Church Forsaken: Practicing Presence in Neglected Neighborhoods by Jonathan Brooks

“There are no God-forsaken places, just church-forsaken places.” ―Jon Fuller, OMF International Jonathan Brooks was raised in the Englewood neighborhood on the south side of Chicago. As soon as he was able, he left the community and moved as far away as he could. But through a remarkable turn of events, he reluctantly returned and found himself not only back in Englewood but also serving as a pastor (“Pastah J”) and community leader. In Church Forsaken, Brooks challenges local churches to rediscover that loving our neighbors means loving our neighborhoods. Unpacking the themes of Jeremiah 29, he shows how Christians can be fully present in local communities, building homes and planting gardens for the common good. His holistic vision and practical work offers good news for forgotten people and places. And community stakeholders and civic leaders will rediscover that churches are viable partners in community transformation in ways that they may never have considered. God has always been at work in neglected neighborhoods. Join Pastah J on this journey and discover new hope for your community.

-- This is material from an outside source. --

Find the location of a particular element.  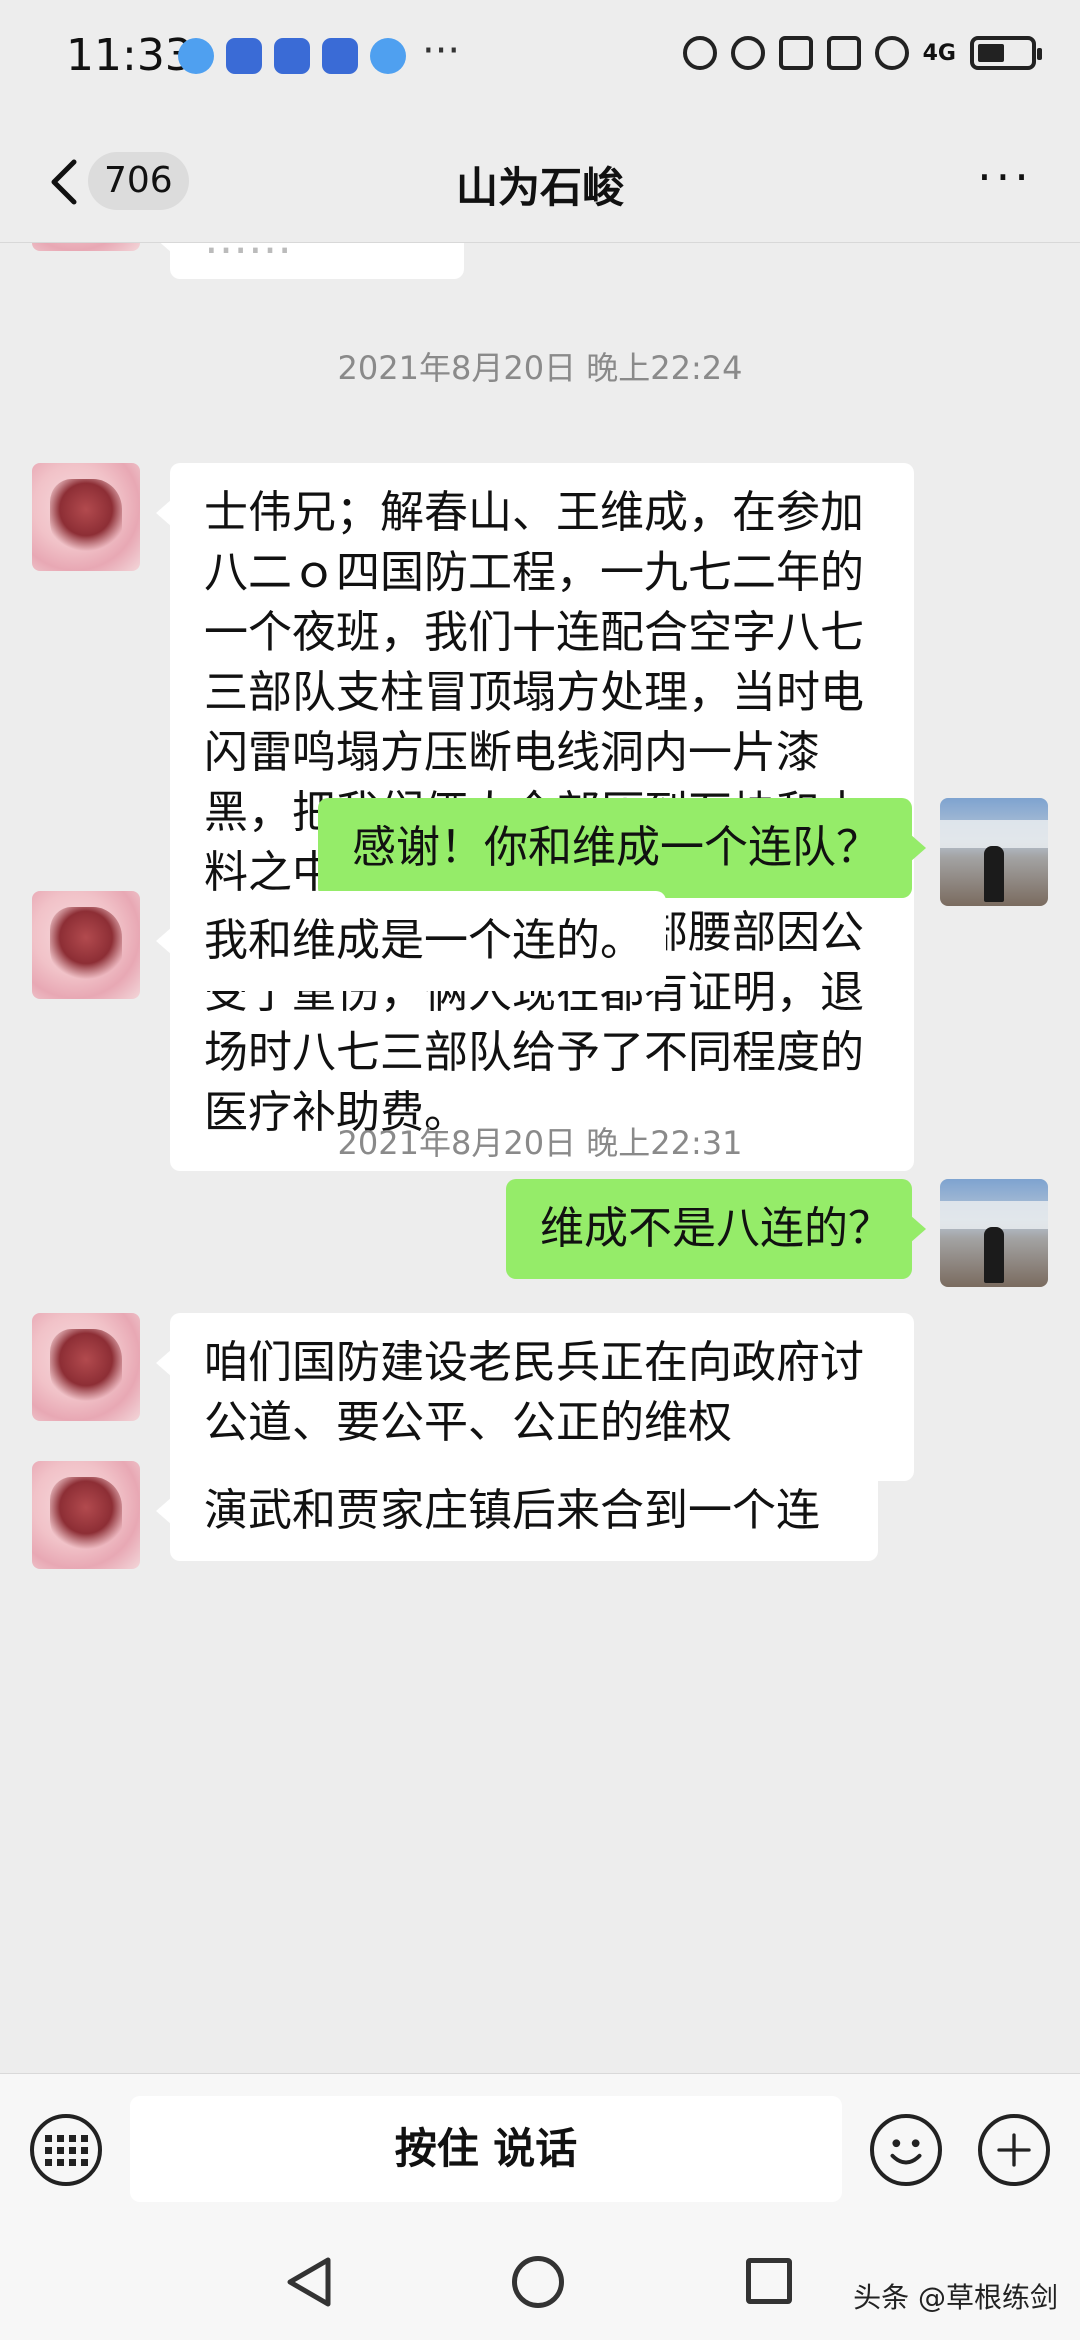

baidu-notification-icon is located at coordinates (292, 56).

Seeing Jesus in East Harlem: What Happens When Churches Show Up and Stay Put by José Humphreys

We are all located in different places. And the way we grow as disciples and lead others in spiritual growth depends on our contexts. Pastor José Humphreys recognizes how deeply our faith is tied to our particular stories in our particular places. Grounded in his own deep faith and wisdom, he writes out of his experiences as a Puerto Rican pastor who has planted a multiethnic church in East Harlem. In this book, he offers a framework to help church leaders take discipleship seriously in their places, calling them to show up, stay put, and see what God is doing in their midst. Combining spiritual formation with activism, vivid narrative with exhortation, and realism with hopefulness, Humphreys offers pastors and church planters a thoughtful look at discipleship in a complex world.


Trouble I’ve Seen: Changing the Way the Church Views Racism by Drew G.I. Hart

What if racial reconciliation doesn’t look like what you expected? The high-profile killings of young black men and women by white police officers, and the protests and violence that ensued, have convinced many white Christians to reexamine their intuitions when it comes to race and justice.

In this provocative book, theologian and blogger Drew G. I. Hart places police brutality, mass incarceration, antiblack stereotypes, poverty, and everyday acts of racism within the larger framework of white supremacy. Leading readers toward Jesus, Hart offers concrete practices for churches that seek solidarity with the oppressed and are committed to racial justice.

What if all Christians listened to the stories of those on the racialized margins? How might the church be changed by the trouble we’ve seen?